• _YOUR INSTRUCTIONS_: A line belongs in the answer only if it contains the word "this"; copy every such line from the listing below.

• _INPUT RECORDS_:
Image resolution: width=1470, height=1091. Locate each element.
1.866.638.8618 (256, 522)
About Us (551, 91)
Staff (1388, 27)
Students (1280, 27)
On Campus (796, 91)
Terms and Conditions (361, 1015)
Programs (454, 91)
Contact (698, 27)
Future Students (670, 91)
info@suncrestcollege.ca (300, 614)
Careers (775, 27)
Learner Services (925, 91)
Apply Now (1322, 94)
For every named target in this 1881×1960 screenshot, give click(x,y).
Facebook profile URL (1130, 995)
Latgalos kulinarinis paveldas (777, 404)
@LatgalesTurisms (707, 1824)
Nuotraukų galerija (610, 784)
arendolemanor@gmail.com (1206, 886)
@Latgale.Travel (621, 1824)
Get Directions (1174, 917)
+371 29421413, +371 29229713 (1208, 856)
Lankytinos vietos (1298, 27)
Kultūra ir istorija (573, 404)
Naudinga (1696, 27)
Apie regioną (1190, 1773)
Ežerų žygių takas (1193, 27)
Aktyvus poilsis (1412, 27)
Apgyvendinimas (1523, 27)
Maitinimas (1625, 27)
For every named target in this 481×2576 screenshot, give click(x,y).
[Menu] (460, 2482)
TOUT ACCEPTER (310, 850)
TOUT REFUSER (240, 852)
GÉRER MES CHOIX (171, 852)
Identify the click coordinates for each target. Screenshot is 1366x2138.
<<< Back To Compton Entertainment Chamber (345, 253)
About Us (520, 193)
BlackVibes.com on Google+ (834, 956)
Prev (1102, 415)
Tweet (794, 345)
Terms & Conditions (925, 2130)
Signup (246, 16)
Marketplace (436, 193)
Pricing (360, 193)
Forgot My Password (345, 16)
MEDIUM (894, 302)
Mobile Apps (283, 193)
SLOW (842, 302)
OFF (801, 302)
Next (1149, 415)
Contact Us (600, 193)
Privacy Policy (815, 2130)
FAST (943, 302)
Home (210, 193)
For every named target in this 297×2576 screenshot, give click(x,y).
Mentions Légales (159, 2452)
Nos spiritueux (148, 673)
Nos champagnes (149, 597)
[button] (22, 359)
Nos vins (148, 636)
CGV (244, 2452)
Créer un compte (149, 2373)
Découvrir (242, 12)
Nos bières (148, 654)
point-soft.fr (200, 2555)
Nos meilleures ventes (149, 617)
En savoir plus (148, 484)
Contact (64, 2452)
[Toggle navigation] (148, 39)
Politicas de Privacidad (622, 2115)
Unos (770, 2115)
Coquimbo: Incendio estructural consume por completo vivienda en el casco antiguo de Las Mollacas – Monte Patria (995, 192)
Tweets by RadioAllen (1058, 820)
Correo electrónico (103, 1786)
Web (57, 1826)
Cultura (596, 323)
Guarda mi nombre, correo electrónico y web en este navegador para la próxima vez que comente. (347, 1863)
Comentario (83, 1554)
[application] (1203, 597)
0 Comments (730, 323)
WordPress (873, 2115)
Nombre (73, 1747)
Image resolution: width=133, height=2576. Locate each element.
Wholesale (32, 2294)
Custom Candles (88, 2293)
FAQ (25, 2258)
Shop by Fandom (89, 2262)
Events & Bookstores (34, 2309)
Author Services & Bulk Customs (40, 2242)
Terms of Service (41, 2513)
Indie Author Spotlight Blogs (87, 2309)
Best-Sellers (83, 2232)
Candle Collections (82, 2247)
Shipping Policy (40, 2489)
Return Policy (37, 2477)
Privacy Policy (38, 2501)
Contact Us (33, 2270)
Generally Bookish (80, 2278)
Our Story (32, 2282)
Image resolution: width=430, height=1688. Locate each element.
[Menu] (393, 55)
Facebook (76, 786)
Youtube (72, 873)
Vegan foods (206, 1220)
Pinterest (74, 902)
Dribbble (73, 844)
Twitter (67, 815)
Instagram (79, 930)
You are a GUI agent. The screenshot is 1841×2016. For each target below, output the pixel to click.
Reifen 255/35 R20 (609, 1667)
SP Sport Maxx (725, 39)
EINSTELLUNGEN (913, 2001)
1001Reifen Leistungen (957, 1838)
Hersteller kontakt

• _OUTPUT BELOW_:
For every named target in this 1881×1960 screenshot, give click(x,y).
For every named target in this 481×2576 screenshot, give click(x,y).
For every named target in this 297×2576 screenshot, give click(x,y).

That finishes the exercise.